I live with this person who I have "forgiven" for doing things to me. It was only last summer. I had a dream that I became pregnant from that person, and a couple days later... things were very awkward for me, if any of you get what I'm saying by AWKWARD.
I was really scared and 17.
I told my mom about it, and she told me that whatever I want to happen to him, she'll do it. If I wanted him to go to prison, she would call the cops. But because he was her family, I didn't want anything to happen to him. So I just "forgave" him.
The reason I put "forgave" is because I don't think I've forgiven him. He's the only person that I feel hate for. He's said things about my dad and my family that just make me want him to go away forever. There were times that I prayed for him.
When it all started, I had been praying that he would stop. After telling my younger sister who told my mom, he did stop.
Less than a month later, I felt trapped again. But I prayed again and it stopped in December. Since 2007 started, he hasn't touched me. But I've been hating coming to my mom's house because he's here. I think he still wants to keep doing it, and because I prayed, God has given me the courage to not let him do anymore. He's not the violent type, so I'm not in danger for saying no to him.
I restarted my relationship with God last March, and I felt really happy...... for a while. Now the thoughts still come to me, and I really do feel like a lot of it was my fault. Sometimes I cry the week I'm going to my mom's. Or even when I'm at my mom's at night. I love my mom, and I want to see her whatever chance I get, but I don't want her to know that I have a hate feeling for that person who trapped me a second time (my mom doesn't know about the second one). Tonight he wanted to talk to me, and I'm guessing it has something to do with my brother and sister and I making my mom upset. Or maybe it was telling me I need to get my GED and go on in life. It could've even been about him wanting to "play" as he calls it. Tonight I prayed that I would not have to stay in a room with him at the same time alone, even if it was to talk. God answered my prayer because after I prayed, my younger brother (who doesn't know) stayed with me the whole time.
Then I was in the room I stay in at her house (which is my mom's office) alone, and I heard him knock on my door. I prayed that I wouldn't have to talk to him... by the time I got up to open the door, he had already gone back to bed.

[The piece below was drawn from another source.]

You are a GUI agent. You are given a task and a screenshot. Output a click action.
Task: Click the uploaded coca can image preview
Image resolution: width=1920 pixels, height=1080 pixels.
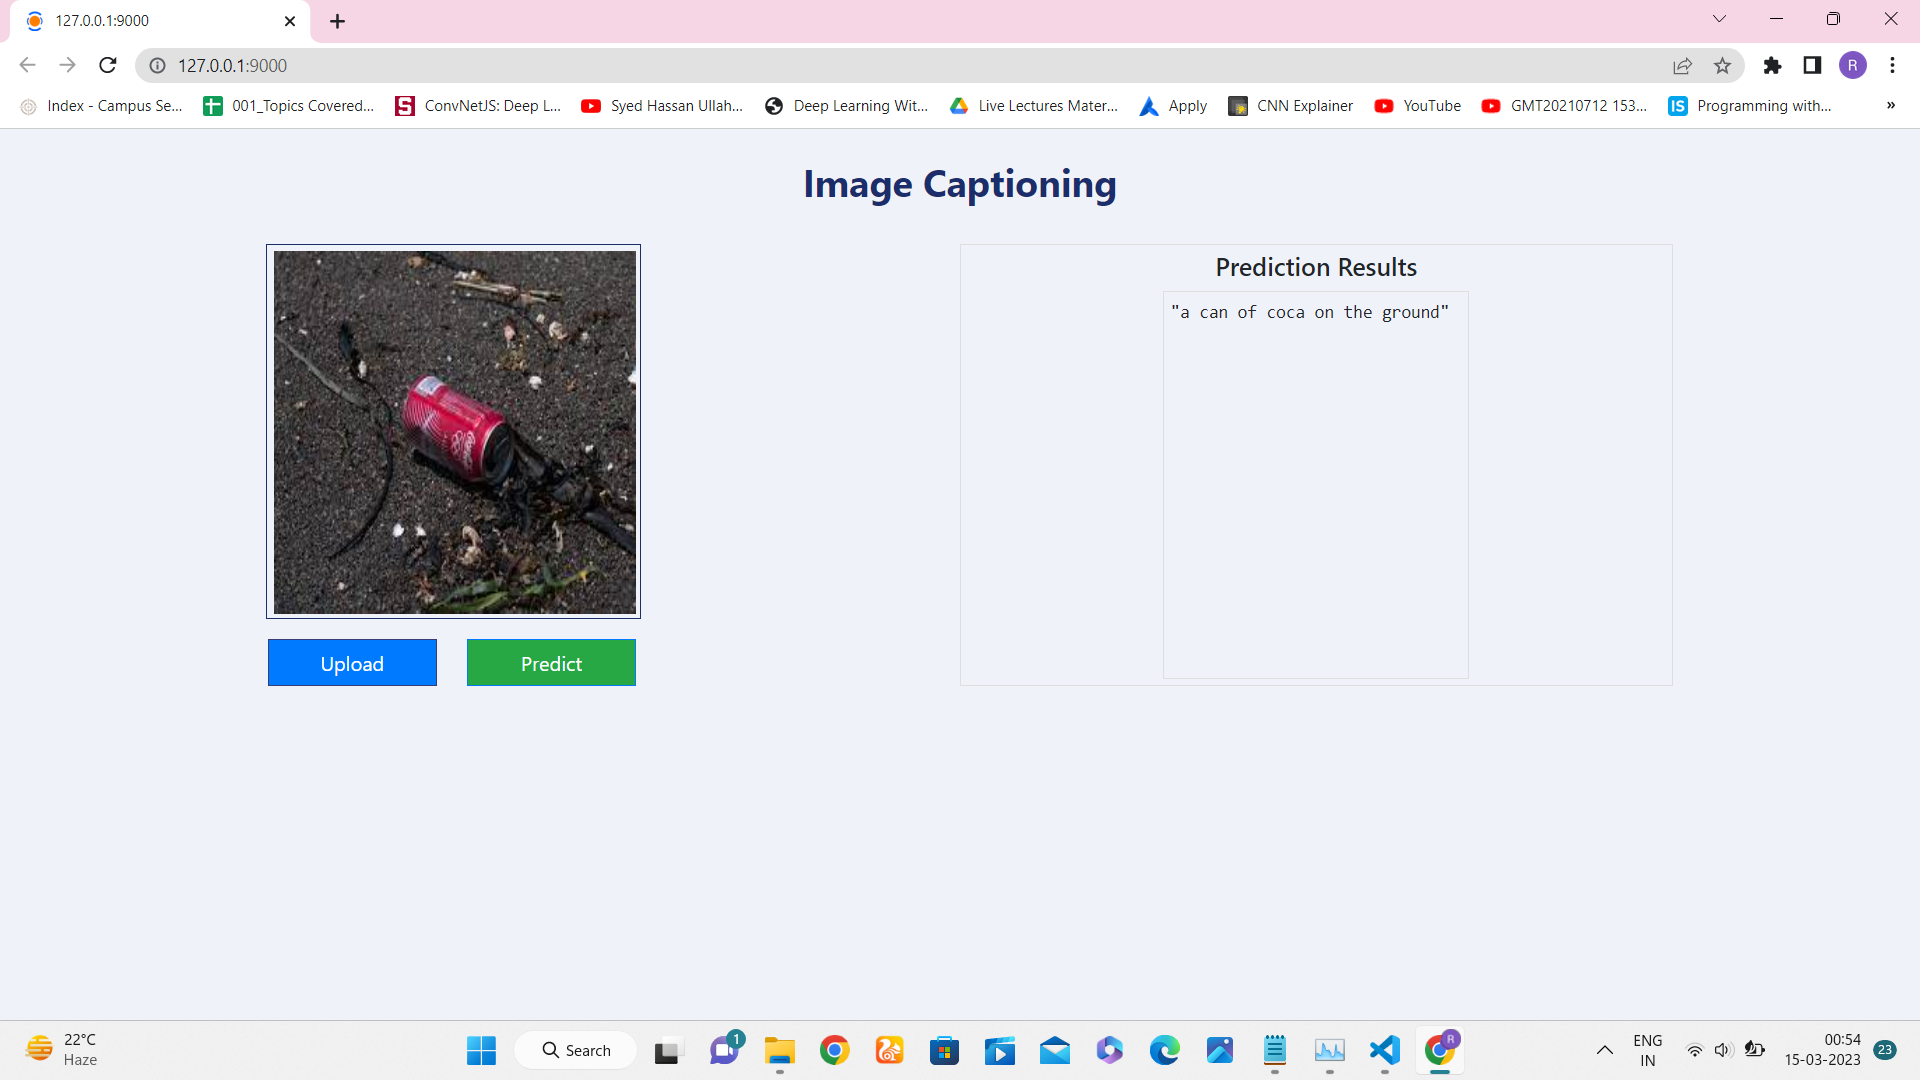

He doesn't do anything if I tell him not to. But my problem is that I don't have the courage to stand up for myself. But I really do hate him even though I don't want to. I try to look happy for my mom so that she doesn't know that I hate him, but it's really hard sometimes. I couldn't even type this without crying, because I don't want to hate him. I want to keep coming to my mom's house, but I can't stand his scent, name mentioned, or appearance. I need prayers that I'll be able to see my mom without him getting in the way of enjoying the time spent with my mom.
If anyone knew about this, my mom's life would be ruined, I'm pretty sure of it. What she doesn't know can't hurt her (I hope), so I'd rather deal with my pain with God, then to bring even MORE war into my family.
Please just trust me that he will not do it as long as I say no. Is there anything anyone can say to encourage me on my hate for him? Or anything??? I need it so bad. NO ONE fully knows the truth or detail in what's happened with him, and I'm praying to find the right person to tell, that I can trust. But it needs to be someone I know personally. Please, pray that I find the right person to open up to... this is putting me in pain keeping it all inside.
And I'm sorry this was so long. I keep so much in though.